◆ Selection:
** BEGIN **

Crown Hardware reaches 50 as the community changes
Among the white Milwaukeeans directly affected by the race riot of July 1967 was Marvin Edelstein, co-founder with his late brother Jerry Edwards of Crown Hardware & Plumbing Supply.
The store, located on what was then called Third Street, had all its windows broken in the rioting.
But it didn’t sustain much more damage than that, and Edelstein said he and his brother were able to fix up the place and continue to make a living.
In fact, as of this year, Crown Hardware has spent 50 years in the same location and is one of the few small businesses remaining on the street now called Martin Luther King Drive. Crown will celebrate that anniversary from Dec. 10-15 at the store.
Edelstein has seen many changes in the neighborhood. As he explained during an interview in the store, when he and his brother opened it in 1957, the Third Street area was “the second largest retail street in Milwaukee” after Wisconsin Ave. downtown.
Many of these businesses were owned by local Jews, Edelstein said.
The brothers were not alone in their retail pursuit. As an immigrant group, many Jews were drawn to retailing, according to Ruth Traxler’s “The Golden Land: 150 Years of Jewish Life in Milwaukee” (1994 publication for the community’s sesquicentennial celebration).
“Beginning in small stores, staffed by the owner and family members, many of these businesses flourished and became an important component of Milwaukee’s retail trade.”
Even before the 1967 riot, Third Street had begun to change. After it, many of the businesses closed or moved away. “The perception of the street was horrible,” said Edelstein, 79. He himself felt tempted to pack up and move.
But “we were flexible enough to adapt to the times,” Edelstein said, and “we were persistent in trying to make a living.” They lost a few customers who were afraid to go to the store, but “I think we have a good reputation in the neighborhood. We treat everybody alike.”
Crown even managed to persist despite the rise of what Edelstein called the “big boxes” — large-scale chain hardware stores like Home Depot and Menards.

** END **

◆ Rows:

** BEGIN **

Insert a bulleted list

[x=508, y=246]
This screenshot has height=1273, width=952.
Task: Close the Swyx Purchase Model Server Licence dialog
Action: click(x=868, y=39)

** END **

◆ Directive:
From the Crown Hardware piece, write out word for word the stretch from "Many of these businesses were" through "community’s sesquicentennial celebration).".

◆ Expected output:
Many of these businesses were owned by local Jews, Edelstein said.
The brothers were not alone in their retail pursuit. As an immigrant group, many Jews were drawn to retailing, according to Ruth Traxler’s “The Golden Land: 150 Years of Jewish Life in Milwaukee” (1994 publication for the community’s sesquicentennial celebration).